-- start Data supplied --
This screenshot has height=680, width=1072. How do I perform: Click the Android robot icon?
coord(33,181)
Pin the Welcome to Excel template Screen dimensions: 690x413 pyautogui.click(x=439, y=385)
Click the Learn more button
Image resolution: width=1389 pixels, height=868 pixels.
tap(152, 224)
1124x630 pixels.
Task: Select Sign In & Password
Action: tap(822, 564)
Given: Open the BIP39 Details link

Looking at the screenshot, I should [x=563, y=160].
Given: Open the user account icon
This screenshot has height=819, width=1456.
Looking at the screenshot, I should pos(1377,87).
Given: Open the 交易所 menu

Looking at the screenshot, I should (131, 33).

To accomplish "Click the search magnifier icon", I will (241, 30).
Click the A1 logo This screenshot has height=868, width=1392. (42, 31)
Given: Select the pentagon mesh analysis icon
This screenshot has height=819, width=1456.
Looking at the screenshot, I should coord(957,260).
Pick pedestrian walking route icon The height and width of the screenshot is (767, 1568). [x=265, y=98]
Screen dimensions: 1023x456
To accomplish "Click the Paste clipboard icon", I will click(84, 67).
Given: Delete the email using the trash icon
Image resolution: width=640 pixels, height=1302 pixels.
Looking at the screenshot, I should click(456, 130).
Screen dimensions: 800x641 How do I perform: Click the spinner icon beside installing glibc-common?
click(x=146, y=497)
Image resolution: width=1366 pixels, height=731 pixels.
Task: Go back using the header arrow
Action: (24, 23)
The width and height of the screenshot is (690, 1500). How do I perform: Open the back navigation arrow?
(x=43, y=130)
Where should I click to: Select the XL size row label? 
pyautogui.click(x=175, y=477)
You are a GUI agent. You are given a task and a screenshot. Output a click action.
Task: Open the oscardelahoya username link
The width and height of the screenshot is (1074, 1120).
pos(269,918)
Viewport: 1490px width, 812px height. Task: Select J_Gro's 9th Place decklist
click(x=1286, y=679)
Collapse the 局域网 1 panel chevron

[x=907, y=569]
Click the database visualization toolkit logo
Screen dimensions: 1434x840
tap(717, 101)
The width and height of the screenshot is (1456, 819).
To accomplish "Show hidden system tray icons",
-- end Data supplied --
- [Prompt]: Print every line of the items above unchanged.

- [Result below]:
This screenshot has height=680, width=1072. How do I perform: Click the Android robot icon?
coord(33,181)
Pin the Welcome to Excel template Screen dimensions: 690x413 pyautogui.click(x=439, y=385)
Click the Learn more button
Image resolution: width=1389 pixels, height=868 pixels.
tap(152, 224)
1124x630 pixels.
Task: Select Sign In & Password
Action: tap(822, 564)
Given: Open the BIP39 Details link

Looking at the screenshot, I should [x=563, y=160].
Given: Open the user account icon
This screenshot has height=819, width=1456.
Looking at the screenshot, I should pos(1377,87).
Given: Open the 交易所 menu

Looking at the screenshot, I should (131, 33).

To accomplish "Click the search magnifier icon", I will (241, 30).
Click the A1 logo This screenshot has height=868, width=1392. (42, 31)
Given: Select the pentagon mesh analysis icon
This screenshot has height=819, width=1456.
Looking at the screenshot, I should coord(957,260).
Pick pedestrian walking route icon The height and width of the screenshot is (767, 1568). [x=265, y=98]
Screen dimensions: 1023x456
To accomplish "Click the Paste clipboard icon", I will click(84, 67).
Given: Delete the email using the trash icon
Image resolution: width=640 pixels, height=1302 pixels.
Looking at the screenshot, I should click(456, 130).
Screen dimensions: 800x641 How do I perform: Click the spinner icon beside installing glibc-common?
click(x=146, y=497)
Image resolution: width=1366 pixels, height=731 pixels.
Task: Go back using the header arrow
Action: (24, 23)
The width and height of the screenshot is (690, 1500). How do I perform: Open the back navigation arrow?
(x=43, y=130)
Where should I click to: Select the XL size row label? 
pyautogui.click(x=175, y=477)
You are a GUI agent. You are given a task and a screenshot. Output a click action.
Task: Open the oscardelahoya username link
The width and height of the screenshot is (1074, 1120).
pos(269,918)
Viewport: 1490px width, 812px height. Task: Select J_Gro's 9th Place decklist
click(x=1286, y=679)
Collapse the 局域网 1 panel chevron

[x=907, y=569]
Click the database visualization toolkit logo
Screen dimensions: 1434x840
tap(717, 101)
The width and height of the screenshot is (1456, 819).
To accomplish "Show hidden system tray icons",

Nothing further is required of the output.